* _What you need to do_:
Swap "GUI agent" for "screen assistant" wherever it occurs in the records below, and write out all the records again with nothing else changed.

* _Record extracts_:
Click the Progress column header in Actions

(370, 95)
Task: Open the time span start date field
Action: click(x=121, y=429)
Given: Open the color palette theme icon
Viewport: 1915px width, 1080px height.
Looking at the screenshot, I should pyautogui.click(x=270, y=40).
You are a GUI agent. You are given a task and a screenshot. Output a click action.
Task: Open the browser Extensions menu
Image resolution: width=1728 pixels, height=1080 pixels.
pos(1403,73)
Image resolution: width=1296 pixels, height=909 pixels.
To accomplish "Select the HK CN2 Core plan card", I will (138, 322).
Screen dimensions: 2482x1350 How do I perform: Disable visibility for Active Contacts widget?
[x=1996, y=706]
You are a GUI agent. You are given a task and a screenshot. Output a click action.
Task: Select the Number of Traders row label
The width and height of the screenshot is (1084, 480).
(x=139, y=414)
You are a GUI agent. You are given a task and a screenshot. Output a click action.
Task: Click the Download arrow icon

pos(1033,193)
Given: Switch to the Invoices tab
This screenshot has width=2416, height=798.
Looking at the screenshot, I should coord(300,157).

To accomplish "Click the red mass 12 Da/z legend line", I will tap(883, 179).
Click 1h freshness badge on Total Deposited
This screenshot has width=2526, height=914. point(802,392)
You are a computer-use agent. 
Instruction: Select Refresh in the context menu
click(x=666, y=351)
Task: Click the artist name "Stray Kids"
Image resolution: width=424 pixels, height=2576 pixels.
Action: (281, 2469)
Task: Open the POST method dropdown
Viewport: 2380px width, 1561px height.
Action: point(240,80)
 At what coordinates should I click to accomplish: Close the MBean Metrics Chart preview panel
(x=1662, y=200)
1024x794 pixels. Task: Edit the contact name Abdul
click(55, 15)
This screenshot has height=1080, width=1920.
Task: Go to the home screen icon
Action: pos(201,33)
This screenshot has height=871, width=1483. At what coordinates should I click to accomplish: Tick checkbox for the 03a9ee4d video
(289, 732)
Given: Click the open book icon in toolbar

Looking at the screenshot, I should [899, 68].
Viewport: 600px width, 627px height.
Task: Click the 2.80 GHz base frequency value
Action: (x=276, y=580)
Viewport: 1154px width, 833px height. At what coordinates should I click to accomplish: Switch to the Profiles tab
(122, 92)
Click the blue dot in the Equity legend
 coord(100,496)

* _The result_:
Click the Progress column header in Actions

(370, 95)
Task: Open the time span start date field
Action: click(x=121, y=429)
Given: Open the color palette theme icon
Viewport: 1915px width, 1080px height.
Looking at the screenshot, I should pyautogui.click(x=270, y=40).
You are a screen assistant. You are given a task and a screenshot. Output a click action.
Task: Open the browser Extensions menu
Image resolution: width=1728 pixels, height=1080 pixels.
pos(1403,73)
Image resolution: width=1296 pixels, height=909 pixels.
To accomplish "Select the HK CN2 Core plan card", I will (138, 322).
Screen dimensions: 2482x1350 How do I perform: Disable visibility for Active Contacts widget?
[x=1996, y=706]
You are a screen assistant. You are given a task and a screenshot. Output a click action.
Task: Select the Number of Traders row label
The width and height of the screenshot is (1084, 480).
(x=139, y=414)
You are a screen assistant. You are given a task and a screenshot. Output a click action.
Task: Click the Download arrow icon

pos(1033,193)
Given: Switch to the Invoices tab
This screenshot has width=2416, height=798.
Looking at the screenshot, I should coord(300,157).

To accomplish "Click the red mass 12 Da/z legend line", I will tap(883, 179).
Click 1h freshness badge on Total Deposited
This screenshot has width=2526, height=914. point(802,392)
You are a computer-use agent. 
Instruction: Select Refresh in the context menu
click(x=666, y=351)
Task: Click the artist name "Stray Kids"
Image resolution: width=424 pixels, height=2576 pixels.
Action: (281, 2469)
Task: Open the POST method dropdown
Viewport: 2380px width, 1561px height.
Action: point(240,80)
 At what coordinates should I click to accomplish: Close the MBean Metrics Chart preview panel
(x=1662, y=200)
1024x794 pixels. Task: Edit the contact name Abdul
click(55, 15)
This screenshot has height=1080, width=1920.
Task: Go to the home screen icon
Action: pos(201,33)
This screenshot has height=871, width=1483. At what coordinates should I click to accomplish: Tick checkbox for the 03a9ee4d video
(289, 732)
Given: Click the open book icon in toolbar

Looking at the screenshot, I should [899, 68].
Viewport: 600px width, 627px height.
Task: Click the 2.80 GHz base frequency value
Action: (x=276, y=580)
Viewport: 1154px width, 833px height. At what coordinates should I click to accomplish: Switch to the Profiles tab
(122, 92)
Click the blue dot in the Equity legend
 coord(100,496)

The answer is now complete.